▼

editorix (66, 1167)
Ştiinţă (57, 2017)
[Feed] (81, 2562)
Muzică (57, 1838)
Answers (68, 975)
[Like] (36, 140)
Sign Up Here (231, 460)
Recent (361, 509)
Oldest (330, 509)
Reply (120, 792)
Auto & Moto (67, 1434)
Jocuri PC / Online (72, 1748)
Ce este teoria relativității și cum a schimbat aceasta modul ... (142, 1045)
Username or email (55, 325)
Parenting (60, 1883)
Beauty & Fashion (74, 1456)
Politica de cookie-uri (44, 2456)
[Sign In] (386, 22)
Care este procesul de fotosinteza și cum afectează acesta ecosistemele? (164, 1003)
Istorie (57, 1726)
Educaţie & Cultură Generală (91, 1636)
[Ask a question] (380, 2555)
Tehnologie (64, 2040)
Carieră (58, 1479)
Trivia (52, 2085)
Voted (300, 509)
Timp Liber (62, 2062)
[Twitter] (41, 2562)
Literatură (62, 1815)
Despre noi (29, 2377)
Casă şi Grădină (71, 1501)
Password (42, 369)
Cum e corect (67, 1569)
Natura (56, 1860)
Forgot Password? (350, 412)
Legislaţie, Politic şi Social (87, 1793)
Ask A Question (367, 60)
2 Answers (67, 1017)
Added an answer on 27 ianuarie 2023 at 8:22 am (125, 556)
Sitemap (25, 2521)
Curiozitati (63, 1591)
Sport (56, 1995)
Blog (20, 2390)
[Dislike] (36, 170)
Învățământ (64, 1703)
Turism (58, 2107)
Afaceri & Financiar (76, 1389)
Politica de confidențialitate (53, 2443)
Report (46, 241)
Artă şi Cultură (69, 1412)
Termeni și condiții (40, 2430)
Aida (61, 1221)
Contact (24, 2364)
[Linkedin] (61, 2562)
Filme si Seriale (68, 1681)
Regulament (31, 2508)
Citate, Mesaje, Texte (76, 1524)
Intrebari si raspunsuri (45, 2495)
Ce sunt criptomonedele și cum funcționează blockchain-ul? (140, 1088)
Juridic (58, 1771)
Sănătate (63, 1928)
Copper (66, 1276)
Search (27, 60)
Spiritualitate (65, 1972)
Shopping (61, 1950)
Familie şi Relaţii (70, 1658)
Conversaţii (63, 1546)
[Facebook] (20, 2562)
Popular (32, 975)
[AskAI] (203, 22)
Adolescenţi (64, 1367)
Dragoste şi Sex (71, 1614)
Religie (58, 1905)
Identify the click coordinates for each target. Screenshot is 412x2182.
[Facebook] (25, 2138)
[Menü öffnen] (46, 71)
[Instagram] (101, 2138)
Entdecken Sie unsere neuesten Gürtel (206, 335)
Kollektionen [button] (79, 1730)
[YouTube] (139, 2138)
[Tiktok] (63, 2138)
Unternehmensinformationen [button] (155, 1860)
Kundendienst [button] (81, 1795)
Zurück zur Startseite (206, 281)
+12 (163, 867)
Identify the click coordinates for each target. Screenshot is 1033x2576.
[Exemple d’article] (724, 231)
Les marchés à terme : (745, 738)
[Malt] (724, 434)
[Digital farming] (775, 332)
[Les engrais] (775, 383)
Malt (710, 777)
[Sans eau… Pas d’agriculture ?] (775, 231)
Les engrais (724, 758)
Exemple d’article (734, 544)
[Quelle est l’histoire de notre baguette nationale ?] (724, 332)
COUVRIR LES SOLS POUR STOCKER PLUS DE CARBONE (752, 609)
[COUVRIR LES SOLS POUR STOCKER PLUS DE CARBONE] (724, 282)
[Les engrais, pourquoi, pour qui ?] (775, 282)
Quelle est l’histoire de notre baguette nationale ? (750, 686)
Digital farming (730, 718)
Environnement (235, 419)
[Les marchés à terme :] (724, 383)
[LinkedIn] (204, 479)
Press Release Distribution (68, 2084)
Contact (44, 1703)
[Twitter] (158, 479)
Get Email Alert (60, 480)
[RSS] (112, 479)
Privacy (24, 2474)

▲

__Your objective__. Would you print each line of the material exactly?

__Result for this task__.
editorix (66, 1167)
Ştiinţă (57, 2017)
[Feed] (81, 2562)
Muzică (57, 1838)
Answers (68, 975)
[Like] (36, 140)
Sign Up Here (231, 460)
Recent (361, 509)
Oldest (330, 509)
Reply (120, 792)
Auto & Moto (67, 1434)
Jocuri PC / Online (72, 1748)
Ce este teoria relativității și cum a schimbat aceasta modul ... (142, 1045)
Username or email (55, 325)
Parenting (60, 1883)
Beauty & Fashion (74, 1456)
Politica de cookie-uri (44, 2456)
[Sign In] (386, 22)
Care este procesul de fotosinteza și cum afectează acesta ecosistemele? (164, 1003)
Istorie (57, 1726)
Educaţie & Cultură Generală (91, 1636)
[Ask a question] (380, 2555)
Tehnologie (64, 2040)
Carieră (58, 1479)
Trivia (52, 2085)
Voted (300, 509)
Timp Liber (62, 2062)
[Twitter] (41, 2562)
Literatură (62, 1815)
Despre noi (29, 2377)
Casă şi Grădină (71, 1501)
Password (42, 369)
Cum e corect (67, 1569)
Natura (56, 1860)
Forgot Password? (350, 412)
Legislaţie, Politic şi Social (87, 1793)
Ask A Question (367, 60)
2 Answers (67, 1017)
Added an answer on 27 ianuarie 2023 at 8:22 am (125, 556)
Sitemap (25, 2521)
Curiozitati (63, 1591)
Sport (56, 1995)
Blog (20, 2390)
[Dislike] (36, 170)
Învățământ (64, 1703)
Turism (58, 2107)
Afaceri & Financiar (76, 1389)
Politica de confidențialitate (53, 2443)
Report (46, 241)
Artă şi Cultură (69, 1412)
Termeni și condiții (40, 2430)
Aida (61, 1221)
Contact (24, 2364)
[Linkedin] (61, 2562)
Filme si Seriale (68, 1681)
Regulament (31, 2508)
Citate, Mesaje, Texte (76, 1524)
Intrebari si raspunsuri (45, 2495)
Ce sunt criptomonedele și cum funcționează blockchain-ul? (140, 1088)
Juridic (58, 1771)
Sănătate (63, 1928)
Copper (66, 1276)
Search (27, 60)
Spiritualitate (65, 1972)
Shopping (61, 1950)
Familie şi Relaţii (70, 1658)
Conversaţii (63, 1546)
[Facebook] (20, 2562)
Popular (32, 975)
[AskAI] (203, 22)
Adolescenţi (64, 1367)
Dragoste şi Sex (71, 1614)
Religie (58, 1905)
Identify the click coordinates for each target. Screenshot is 412x2182.
[Facebook] (25, 2138)
[Menü öffnen] (46, 71)
[Instagram] (101, 2138)
Entdecken Sie unsere neuesten Gürtel (206, 335)
Kollektionen [button] (79, 1730)
[YouTube] (139, 2138)
[Tiktok] (63, 2138)
Unternehmensinformationen [button] (155, 1860)
Kundendienst [button] (81, 1795)
Zurück zur Startseite (206, 281)
+12 (163, 867)
Identify the click coordinates for each target. Screenshot is 1033x2576.
[Exemple d’article] (724, 231)
Les marchés à terme : (745, 738)
[Malt] (724, 434)
[Digital farming] (775, 332)
[Les engrais] (775, 383)
Malt (710, 777)
[Sans eau… Pas d’agriculture ?] (775, 231)
Les engrais (724, 758)
Exemple d’article (734, 544)
[Quelle est l’histoire de notre baguette nationale ?] (724, 332)
COUVRIR LES SOLS POUR STOCKER PLUS DE CARBONE (752, 609)
[COUVRIR LES SOLS POUR STOCKER PLUS DE CARBONE] (724, 282)
[Les engrais, pourquoi, pour qui ?] (775, 282)
Quelle est l’histoire de notre baguette nationale ? (750, 686)
Digital farming (730, 718)
Environnement (235, 419)
[Les marchés à terme :] (724, 383)
[LinkedIn] (204, 479)
Press Release Distribution (68, 2084)
Contact (44, 1703)
[Twitter] (158, 479)
Get Email Alert (60, 480)
[RSS] (112, 479)
Privacy (24, 2474)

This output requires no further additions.